Vous défendez l’idée que Kaïs Saïed est allé trop loin en gelant les activités de l’ARP…
En effet. Dans toutes les constitutions du monde, le Parlement n’est jamais suspendu ou dissous en période d’exception. Pourquoi ? Car dans un régime parlementaire ou semi-parlementaire, la légitimité est représentée dans une grande part par le Parlement. Saïed, à mon avis, aurait pu dans une première étape menacer les islamistes autrement en maintenant l’ARP provisoirement et en congédiant le chef du gouvernement. Cela aurait été pour lui un moyen de les tester en leur proposant un dialogue national où ils ne pourraient pas manœuvrer pour éviter toute avancée quant aux réforme politiques à entreprendre. En politique, il faut toujours laisser une porte de sortie à son adversaire.
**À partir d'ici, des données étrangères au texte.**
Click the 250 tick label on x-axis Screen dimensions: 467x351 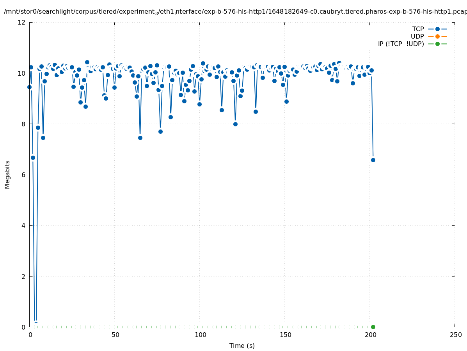pyautogui.click(x=455, y=335)
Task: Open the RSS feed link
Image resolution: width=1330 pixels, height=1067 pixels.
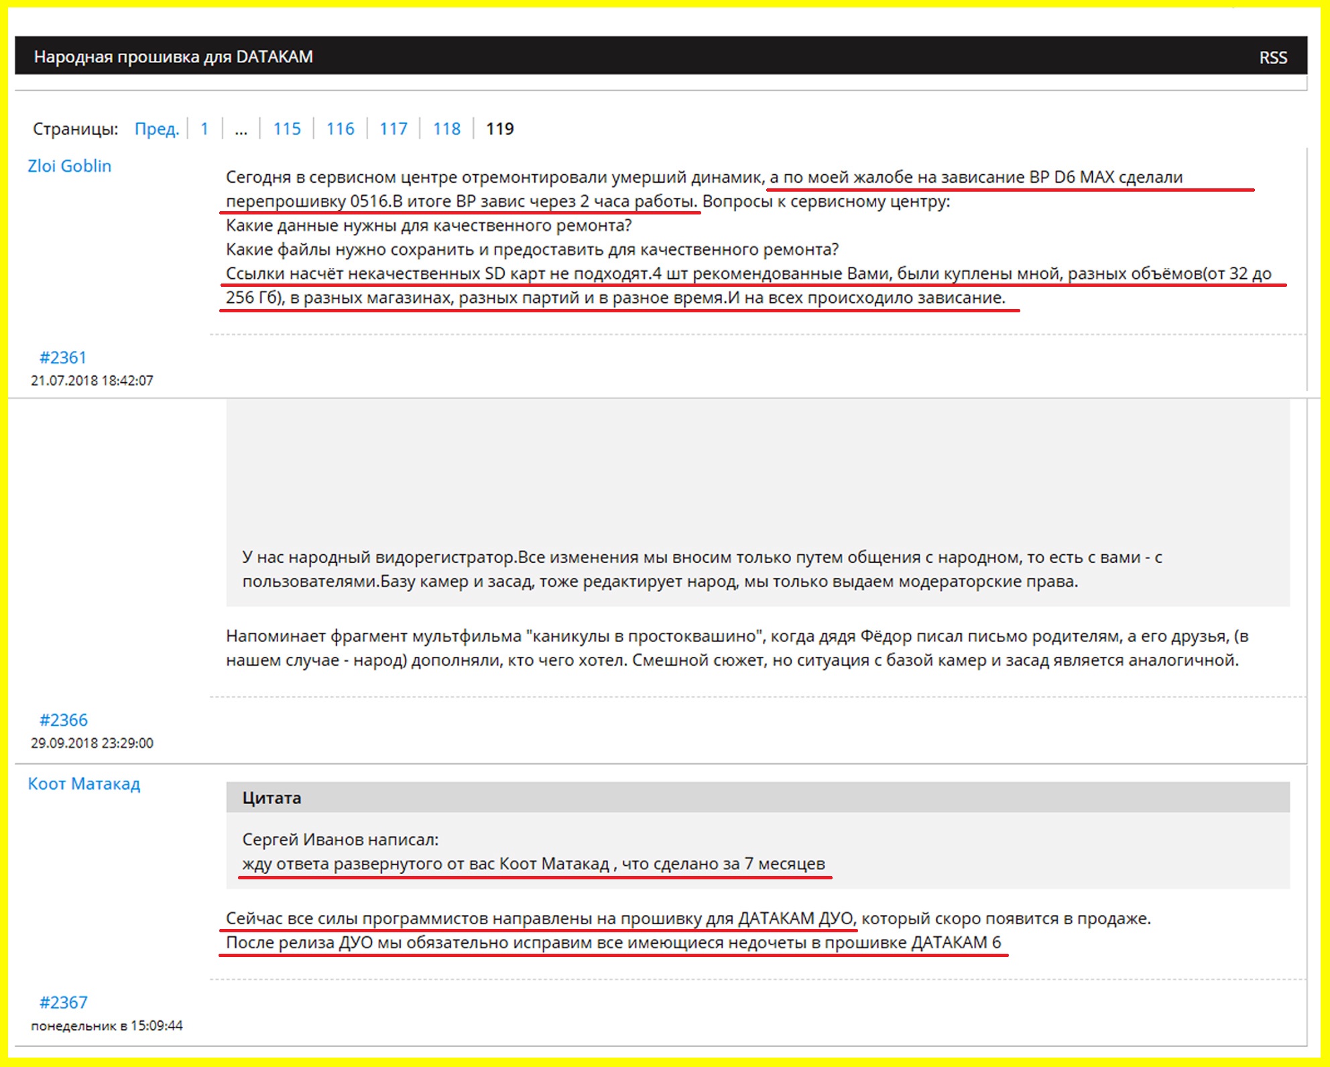Action: point(1272,58)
Les trente jours promis par le chef de l’Etat le 25 juillet afin de retourner à la normale sont-ils suffisants pour sortir de la période d’exception ?
Selon mes sources, cette affaire se préparait depuis au moins six mois si ce n’est depuis que le Président a mis les pieds pour la première fois au palais de Carthage. Kaïs Saïed y a utilisé beaucoup les informations des services de renseignements. Il s’est appuyé sur les services pour réunir les dossiers et les affaires de justice contre Ennahdha. Il faut se rappeler ce qu’il clamait dans ses innombrables discours et déclarations : « Je sais, je sais. Je les connais. Je détiens des dossiers. Et je vais prendre des décisions au moment voulu. Il y aura une reddition des comptes… », répétait-il. Il a parlé dans son discours du 25 juillet d’un mois révisable en moins ou en plus.
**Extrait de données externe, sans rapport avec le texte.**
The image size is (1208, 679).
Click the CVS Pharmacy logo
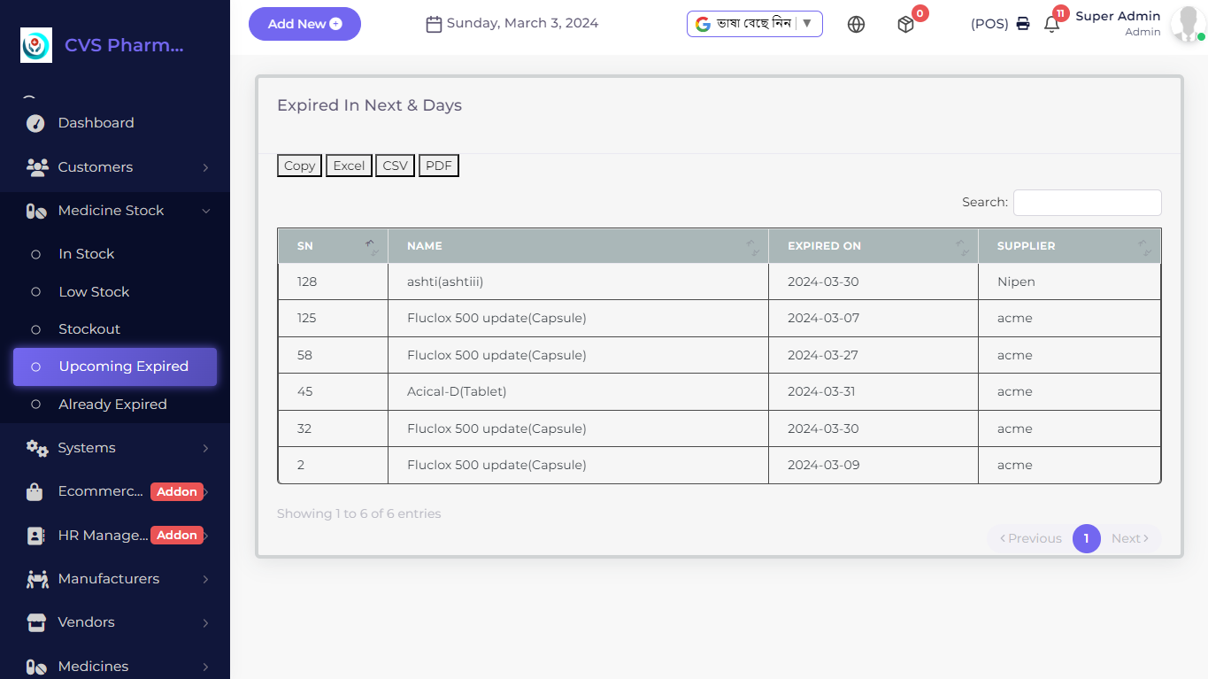35,44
Serons-nous pendant cette période face à un superprésident au pouvoir surdimensionné ?
Attention face au Président existe une opinion publique non négligeable. Il ne faut pas oublier qu’après la révolution, il n’y avait pas de parlement mais la société civile veillait au grain. Elle a représenté avec ses femmes, ses jeunes et ses ONG un pouvoir constituant au moment des manifestations contre l’inégalité à l’égard des femmes et contre la charia comme source de référence dans la constitution ou encore le projet du Conseil supérieur islamique. Avant les élections de 2011, c’est la société civile qui tenait l’agenda politique du pays. La suspension du parlement renforce quelque part, à mon avis, la pression et le rôle joué par la société civile. Sa vigilance doit se renforcer. En particulier parce que le Président monopolise aussi le pouvoir constituant en créant par là de nouvelles règles.
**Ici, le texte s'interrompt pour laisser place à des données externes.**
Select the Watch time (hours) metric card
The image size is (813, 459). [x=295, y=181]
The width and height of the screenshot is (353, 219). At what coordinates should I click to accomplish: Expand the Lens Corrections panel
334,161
Peut-il dans ce contexte recourir à la Constitution de 1959 comme il l’a évoqué il y a près d’un mois ?
Non, je ne crois pas. Car l’Ugtt ne laissera pas faire. Et l’on sait que la centrale syndicale incarne le vrai contre-pouvoir face à Ennahdha. Au moment des crises, tout le monde y recourt malgré toutes nos critiques de sa gestion des grèves et des mobilisations syndicales. L’Ugtt a des traditions de consultation et s’entoure d’experts dans tous les domaines. Elle ne prend pas des décisions à la légère. L’Ugtt a d’ailleurs présenté une position intéressante quant aux annonces présidentielles : elle n’a pas condamné son initiative tout en affirmant rester attentive par rapport aux étapes à venir.